> **TASKS FOR THIS EXERCISE**:
[1] In the tutorial on network analysis in JASP, which algorithm positions the nodes in the network plot?
[2] Pick up the tutorial on network analysis in JASP after its last sentence and continue writing it.

> **SELECTION**:
------------------------------------
Network analysis is a relatively new and promising method for modeling interactions between large numbers of variables. Instead of trying to reduce the structure of the variables to their shared information, as is done in latent variable modeling, we estimate the relation between all variables directly. In this blogpost, we provide a short tutorial on how to do network analyses in JASP. Most of the analyses shown are based on the bootnet package in R (Epskamp, Borsboom, & Fried, 2017). The network graphs that JASP produces are based on the R package qgraph (Epskamp, et al,. 2012).

Example Analysis: The Big Five Inventory

The data set for this example can be downloaded here, and the annotated .jasp file here. The items in the data set are from the International Personality Item Pool (ipip; Goldberg, 1999), whereas the data were obtained by the SAPA project (Revelle, Wilt and Rosenthal, 2010; http://sapa-project.org). The big five stands for a classical theory in personality psychology that assumes personality to consist of five latent variables: “Agreeableness”, “Conscientiousness”, “Extraversion”, “Neuroticism”, and “Openness”. Each person’s personality is thought to be some combination of these five variables. We cannot observe the five variables directly, but we can develop a set of items that each measure one of the dimensions. In this tutorial we reanalyze the data to see if the big 5 structure is borne out by a network analysis.

In network analysis jargon, we will refer to the observed variables as nodes and to the estimated relations between variables as edges.

To conduct a network analysis in JASP, the most important options are:

1. Estimator, where you select the type of network you want to estimate.
2. Dependent Variables: the data of interest.
3. Depending on your choice for Estimator you might want to set additional options. Available options for each estimator are shown under Analysis Options.

First we change the estimator to ‘cor’ to obtain some descriptive correlation networks. In addition, we click on Graphical Options and then under nodes we drag the variable ‘group’ to Color nodes by.

This will color each node in the network according to the factor it supposedly belongs to. Finally, we click on Network plot and obtain the figure below:

The nodes are positioned using the Fruchterman-Reingold algorithm which organizes the network based on the strength of the connections between nodes. This algorithm uses pseudo-random numbers, so if you redo the analyses on your own computer the figure might look slightly different. However, the estimated edges should be identical. You can view their raw values by clicking on Weights matrix under Tables. This should give:

The raw network can provide an overload of information. To facilitate interpretation of the network, a number of statistics have been developed. A subset of these are called centrality measures. For the correlation network, we tick Centrality plot to inspect the centrality measures:

Two of the three definitions of the centrality measures depend on the shortest paths of the network. A shortest path is the minimum number of steps you need to take to get from one node to another one. Of course, you cannot go from one node to the next if the edge between them is missing. Edges are missing whenever their estimated value is zero. In this network an edge of zero implies a correlation of zero but that can differ across network estimators. The shortest paths are often computed for all nodes, to all other nodes.

The first centrality measure is called Betweenness: the number of shortest paths that pass through the node of interest. For instance, the betweenness of E5 is relatively high compared to that of node O5. This means that there are more shortest paths that pass through E5 than through O5, and that it is easier to traverse from other nodes to E5 than to O5. The second centrality measure is called Closeness: the inverse of the sum of all shortest paths from the node of interest to all other nodes. The last centrality measure is called Degree; the sum of the absolute input weights of that node. In general, a higher centrality measure indicates that this node is more central to the network.
------------------------------------
> **GIVEN MATERIAL**:

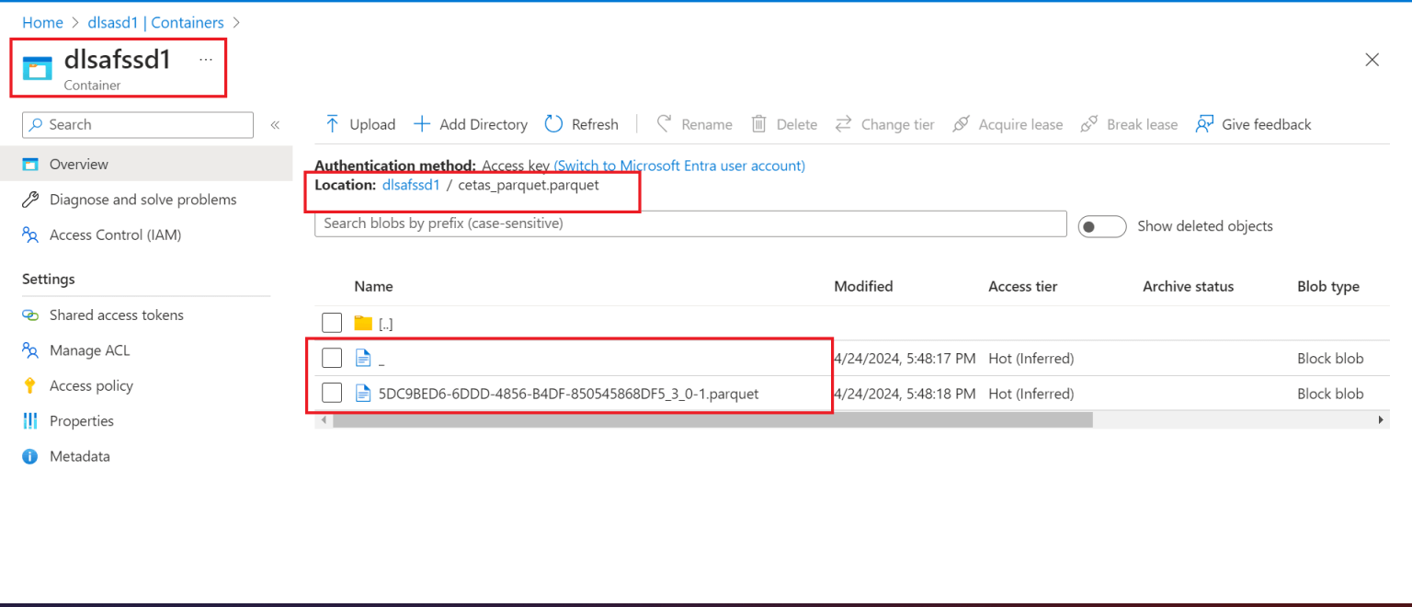
Task: Click the Upload arrow icon
Action: point(333,124)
------------------------------------
> **THE RESULTS**:
[1] The Fruchterman-Reingold algorithm.

[2]
For the correlation network, we tick “Clustering plot” to inspect the clustering measures.

The Wattz-Strogatz measure is zero for all nodes because it is a measure of the shortest path to its neighbors. In this correlation network, the shortest paths from one node to a neighbor are also the direct paths, causing the values to be all equal.

Although the correlation network provides a lot of information about the data, all edges are shown, not just the significant ones. This poses a problem as we might be interpreting noise instead of actual correlations. Looking at significant edges only does not make this easier, as this introduces a multiplicity problem because we are conducting significance tests on very many correlations: P(P-1) / 2, where P is the number of predictors; in this case there would be 300 significance tests.

Instead of using correlations, we can use a regularized estimation method, such as the Extended Bayesian Information Criterion Graphical Least Absolute Shrinkage and Selection Operator, or EBICglasso for short. The EBICglasso estimates the partial correlations between all variables, and shrinks the absolute weights to zero. As a consequence, edge weights are slightly biased but small edge weights are shrunken to be exactly zero. Hence, they do not have to be tested against zero anymore, alleviating the multiplicity issue. In other applications of the lasso you often see that the outcomes depend heavily on how a certain hyperparameter is chosen. In the EBICglasso this hyperparameter is chosen using the BIC, an information criterion that takes both model complexity and model fit into account. The EBICglasso network is shown in the figure below.

In the network above, you see that the layout has changed compared to the correlation network. This happens because the Fruchterman-Reingold now creates a new layout. However, when comparing multiple networks, it is best to keep the layout the same over analyses. This can be done by including some additional information in the network about the x and y coordinates of the layout. For example, if you want to plot the EBICglasso network using the layout of the correlation network, you first need to add information about the layout to the data set. This can be done as follows. First estimate the network whose layout you want to reuse. Next, click on Layout Matrix and select Show Variable Names.

We can copy the data from the layout table into the dataset, creating two new variables, x and y. Next we go to Graphical Options, to Layout and select Data. This opens up a new box where we can enter the two variables. At first, when you click Data, the layout of the network will change to a circle. This is a sign that the Data layout did not work! Also, if somehow JASP does not understand the data you entered as x or y variable, a footnote will appear under the ‘Summary of network’ table.

Once we drag the variables x and y to x and y, the EBICglasso network should have the exact same layout as the correlation network.

This type of column metadata is also important for another estimator, called ‘mixed graphical models’ or ‘mgm’. Mgm is used when the data is a mixture of various types (e.g. continuous, counts, categorical). The analyses requires that you specify the type for each variable. The available types are: Gaussian (‘g’), Poisson (‘p’), or categorical (‘c’). Similar to how the layout is specified, the metadata is new variables of the form: ‘variableName = type’.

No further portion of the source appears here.